Brano del documento
<<<<

Galgano vide la luce a Chiusdino – ove esiste ancora la massiccia casa natale, in Via della Cappella – in data incerta intorno al 1150 da una famiglia della piccola nobiltà locale, legata da rapporti di vassallaggio verso il vescovo di Volterra, signore feudale di Chiusdino; è certo il nome della madre, Dionisia, mentre quello del padre, Guido, appare per la prima volta in una biografia del santo datata alla prima metà del XIV secolo.
Il nome “Galgano” è per nulla originale, benché possa richiamare alla mente il nome di Galvano, uno dei cavalieri della Tavola Rotonda, e quindi tutta la cosiddetta “materia di Bretagna”, era abbastanza diffuso nella Toscana del Medio Evo, anche prima della nascita del Nostro; probabilmente i genitori del santo imposero questo nome al proprio figlio, come omaggio a Galgano Pannocchieschi, vescovo di Volterra fra il 1149 o ’50 ed il 1168 o ’69, che ebbe dall’imperatore Federico Barbarossa il dominio temporale sulla città e sul contado con il titolo di conte, ed in quanto tale fu dunque signore di Chiusdino.
Sugli anni della fanciullezza e dell’adolescenza di Galgano o sulla sua educa¬zione e formazione non sappiamo niente. La madre, che fu testimone al processo di canonizzazione del figlio, tacque del tutto su quest’argomento; in realtà la società dell’epoca cercava di abbreviare il più possibile l’infanzia ed ai fanciulli ben presto veniva chiesto di comportarsi come altrettanti piccoli adulti.

>>>>

Serie di esercizi
[1] Trascrivi senza modifiche la parte del brano su Galgano che comincia con "Galgano vide la" e termina con "del XIV secolo.".
[2] Riduci a un elenco puntato il paragrafo del brano su Galgano che inizia con «Galgano vide la luce», conservandone i fatti principali.

Righe di dati
<<<<

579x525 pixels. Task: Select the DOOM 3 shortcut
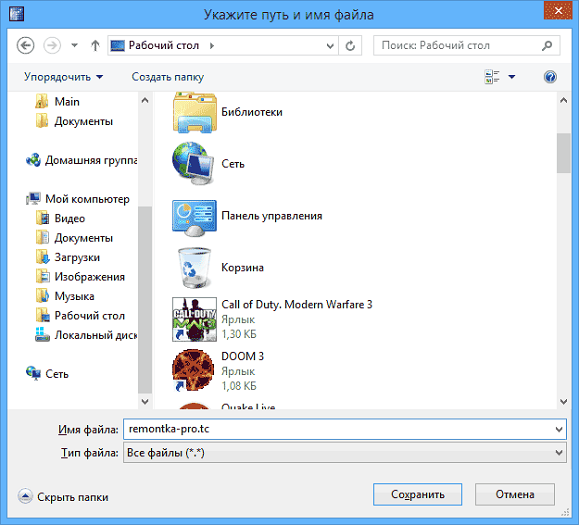tap(218, 371)
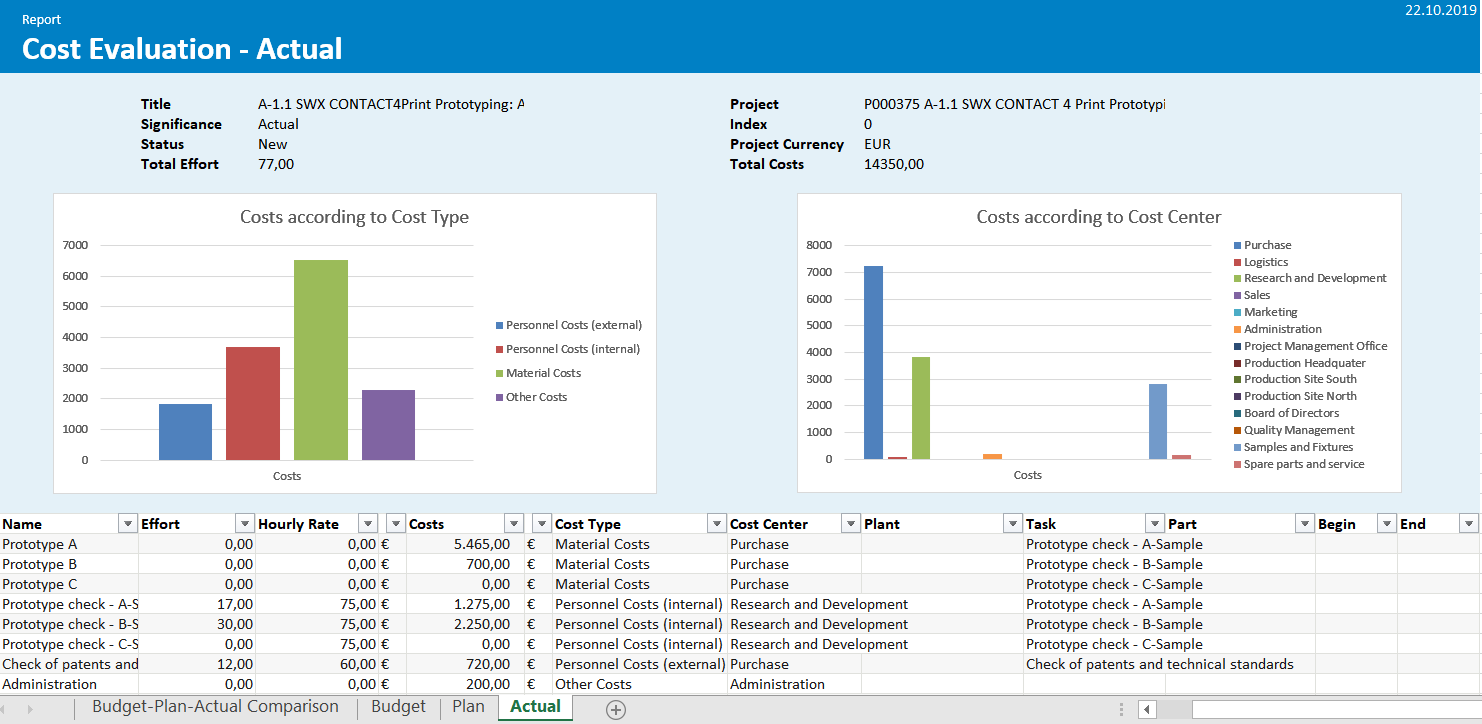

>>>>

Soluzioni
[1]
Galgano vide la luce a Chiusdino – ove esiste ancora la massiccia casa natale, in Via della Cappella – in data incerta intorno al 1150 da una famiglia della piccola nobiltà locale, legata da rapporti di vassallaggio verso il vescovo di Volterra, signore feudale di Chiusdino; è certo il nome della madre, Dionisia, mentre quello del padre, Guido, appare per la prima volta in una biografia del santo datata alla prima metà del XIV secolo.

[2]
- Galgano nacque a Chiusdino intorno al 1150, ma la data è incerta.
- La sua massiccia casa natale esiste ancora, in Via della Cappella.
- La famiglia apparteneva alla piccola nobiltà locale ed era legata da vassallaggio al vescovo di Volterra, signore feudale di Chiusdino.
- Il nome della madre, Dionisia, è certo.
- Il nome del padre, Guido, compare per la prima volta in una biografia del santo della prima metà del XIV secolo.